La nomination d’Amélie de Montchalin par Emmanuel Macron à la tête de la Cour des comptes était déjà un scandale démocratique, remettant en cause l’indépendance de la Cour des comptes et entachant son action de graves soupçons de conflits d’intérêt, dans un contexte préoccupant de verrouillage des institutions indépendantes par Emmanuel Macron et ses proches. Le mensonge d’Amélie de Montchalin s’ajoute à ce scandale.
« Comment Amélie de Montchalin pourrait-elle rester à la tête de la Cour des Comptes, chargée d’évaluer la sincérité du budget, alors qu’elle a sciemment menti devant l’Assemblée nationale en disant qu’il est faux que des dizaines de milliers de millionnaires ne paient aucun impôt sur le revenu ? » s’interroge Raphaël Pradeau, porte parole d’Attac.
Pour Youlie Yamamoto, porte parole d’Attac, « la complaisance d’Amélie de Montchalin et du gouvernement à l’égard des riches qui ne paient pas d’impôt sur le revenu n’est pas nouvelle. Lors des débats sur le budget 2026, avec l’aide du RN et de LR, le gouvernement s’était opposé à toute mesure visant à mettre fin à ce scandale, notamment la taxe Zucman. »
Attac a publié une lettre ouverte à Emmanuel Macron exigeant d’annuler cette nomination, qui a déjà été signée par plus de 24000 personnes.

**DONNÉES**
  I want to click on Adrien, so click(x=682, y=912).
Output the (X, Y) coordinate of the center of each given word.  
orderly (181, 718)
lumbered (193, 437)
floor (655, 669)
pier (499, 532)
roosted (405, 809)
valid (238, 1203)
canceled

**ÉNONCÉ**
Recopiez le passage de l'extrait sur la nomination d'Amélie de Montchalin, en commençant par « La nomination d’Amélie » et en allant jusqu'à « porte parole d’Attac. ». Les items constituent un matériau à part.

**RÉPONSE**
La nomination d’Amélie de Montchalin par Emmanuel Macron à la tête de la Cour des comptes était déjà un scandale démocratique, remettant en cause l’indépendance de la Cour des comptes et entachant son action de graves soupçons de conflits d’intérêt, dans un contexte préoccupant de verrouillage des institutions indépendantes par Emmanuel Macron et ses proches. Le mensonge d’Amélie de Montchalin s’ajoute à ce scandale.
« Comment Amélie de Montchalin pourrait-elle rester à la tête de la Cour des Comptes, chargée d’évaluer la sincérité du budget, alors qu’elle a sciemment menti devant l’Assemblée nationale en disant qu’il est faux que des dizaines de milliers de millionnaires ne paient aucun impôt sur le revenu ? » s’interroge Raphaël Pradeau, porte parole d’Attac.